Jüdische Inkongruenz von den Anfängen des Christentums bis in die Moderne

Das heißt nicht, daß die Segregation der Juden nicht schon früh als Sonderfall betrachtet und theoretisch mit besonderer Signifikanz bedacht wurde. Für die gelehrten Kreise des vormodernen Europas – christlicher Klerus, Theologen und Philosophen, deren Geschäft es war, den Sinn des Zufälligen und die Logik des scheinbar eruptiven Weltgeschehens freizulegen – waren die Juden eine Merkwürdigkeit; eine Wesenheit, die sich kognitiver Klarheit und der moralischen Harmonie der Welt widersetzte. Weder zu den konvertierenden Heiden, noch zu den göttliche Gnade verschmähenden Ketzern gehörend, standen die Juden nicht innerhalb und nicht außerhalb der eifernd verteidigten Grenzen des Christentums. Sie besetzten gewissermaßen die Barrikaden und straften deren Unüberwindlichkeit Lügen. Die Juden waren zugleich die altehrwürdigen Väter des Christentums und dessen hassenswerte, verabscheute Lästerer. Die jüdische Ablehnung der christlichen Lehre ließ sich nicht als heidnische Ignoranz betrachten, es sei denn unter Gefahr für die christliche Wahrheit. Und sie war andererseits auch nicht als – prinzipiell – korrigierbarer Irrtum verlorener Seelen hinstellbar. Die Juden waren nicht Ungläubige vor oder nach der Konversion, sondern Menschen, die sich der christlichen Wahrheit nicht beugen mochten. Der jüdische Glaube stellte eine permanente Herausforderung für die Unfehlbarkeit der christlichen Lehre dar. Dieser Herausforderung zu begegnen oder ihr wenigstens einen Teil der Gefährlichkeit zu nehmen, war nur möglich, wenn man den Starrsinn der Juden als böse Absicht und moralische Korruptheit auslegte. Hinzu kommt ein Aspekt, in dem wir das folgenreichste Merkmal des Antisemitismus erkennen: die Existenz der Juden wurde an die christliche Heilslehre geknüpft, Anfang und Ende beider Religionen schienen zusammenzugehören. Das unterschied die Juden von allen anderen störenden und nicht assimilierten Segmenten der christlichen Welt. Im Gegensatz zu den Ketzern bildeten die Juden weder örtlich begrenzte Unruheherde, noch waren sie historisch durch Ursprung oder Ende einzuordnen. Das Judentum war eine allgegenwärtige, kontinuierliche Begleiterscheinung der Christenheit, sozusagen ein alter ego der christlichen Kirche.

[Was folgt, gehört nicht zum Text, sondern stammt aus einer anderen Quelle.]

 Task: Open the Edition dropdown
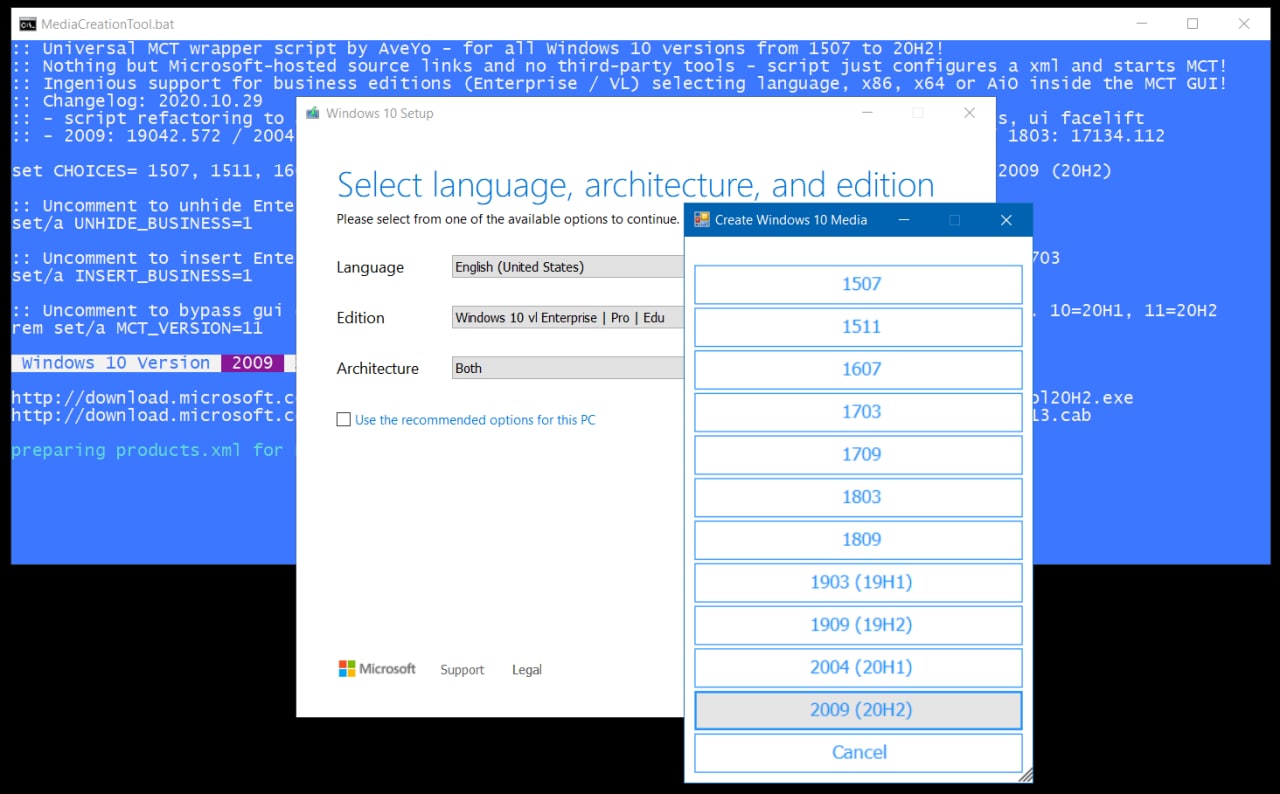click(x=568, y=318)
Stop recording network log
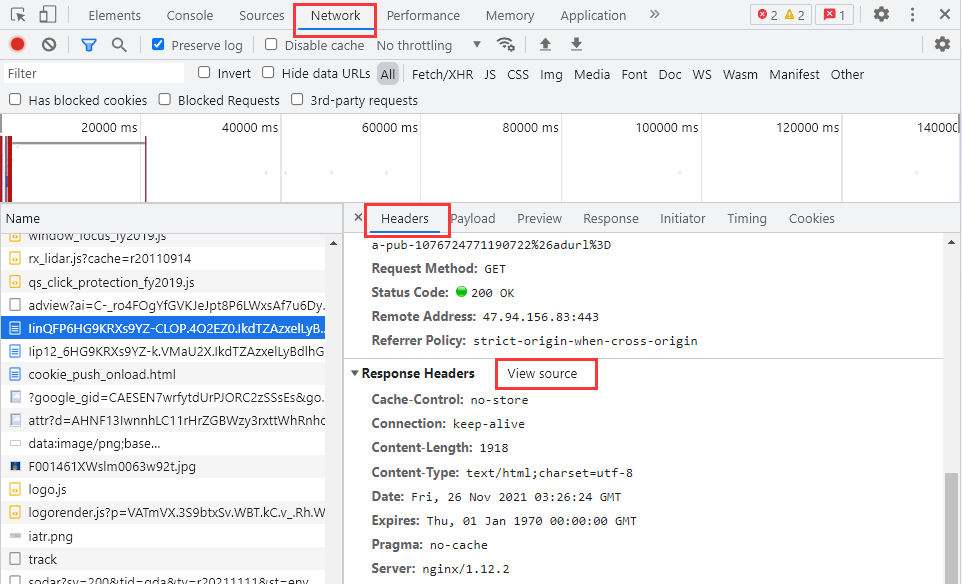This screenshot has width=962, height=584. (17, 45)
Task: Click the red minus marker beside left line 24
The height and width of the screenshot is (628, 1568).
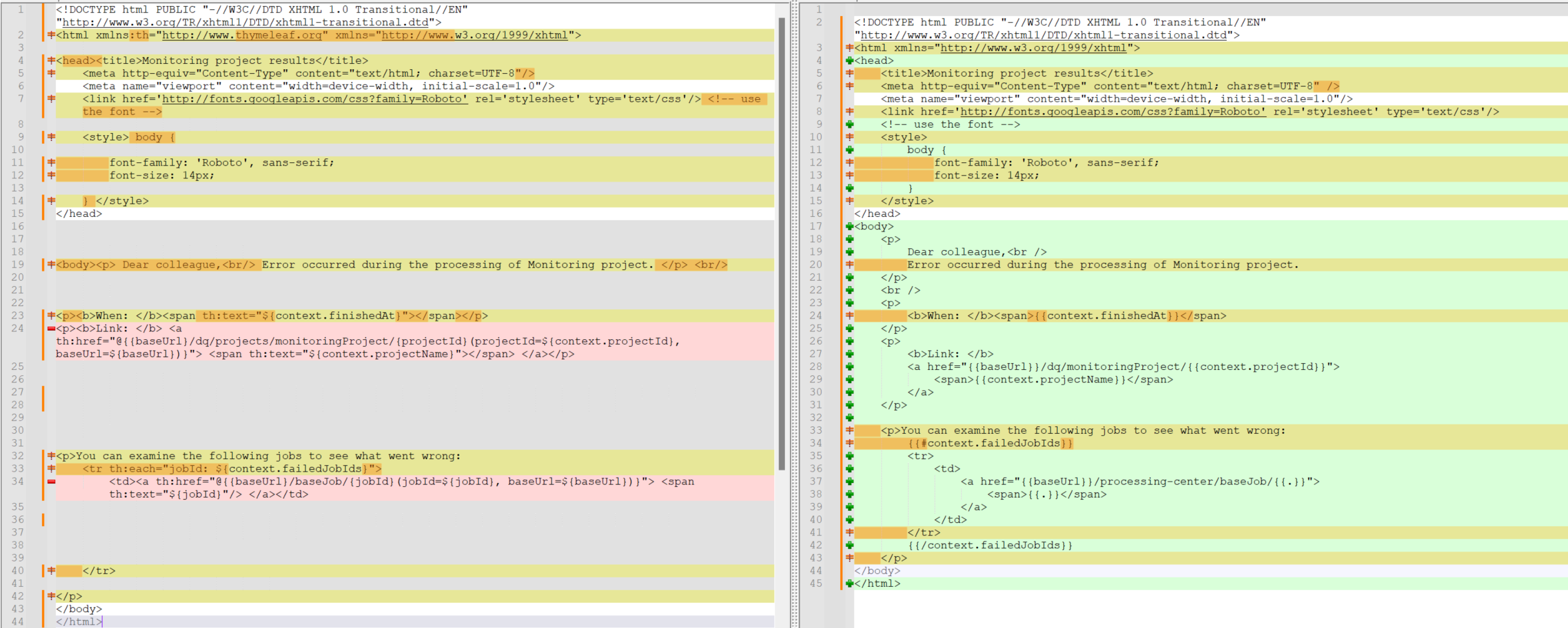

Die Koexistenz von Christentum und Judentum definierte sich demzufolge nicht schlicht aus Konflikt und Feindschaft. Sicher gab es auch diese, doch das christlich-jüdische Verhältnis war komplexer. Das Christentum war nicht in der Lage, sich zu entwickeln – und schon gar nicht seine ökumenische Vormachtstellung zu betreiben, ohne gleichzeitig die jüdische Sonderstellung zu kontrollieren und zu festigen – mit der Vorstellung nämlich, Erbe und Überwinder Israels zu sein. Die christliche Identität speiste sich aus der Sonderstellung der Juden. Das Christentum wurde geboren aus der Ablehnung durch die Juden und bezog seine Vitalität aus der Feindschaft gegen die Juden. Christliches Theoretisieren über die eigene Daseinsberechtigung entsprang dem Bewußtsein, Widerpart der Juden zu sein. Je starrsinniger die Juden, desto dringender die Aufgabe, die christliche Mission zu vollenden. Man sehnte den Tag christlichen Triumphes herbei, an dem die Juden ihren Irrtum würden eingestehen müssen – in einer Vision der massenhaften jüdischen Konversion zum christlichen Glauben. Die Christenheit verlieh den Juden – eines alter ego wahrhaft würdig – einen eschatologischen Sinn. Die jüdische Gegenwart und Bedeutung wurde überhöht, den Juden eine machtvolle, aber auch finstere Faszination zuerkannt, die sie anders nie hätten erlangen können.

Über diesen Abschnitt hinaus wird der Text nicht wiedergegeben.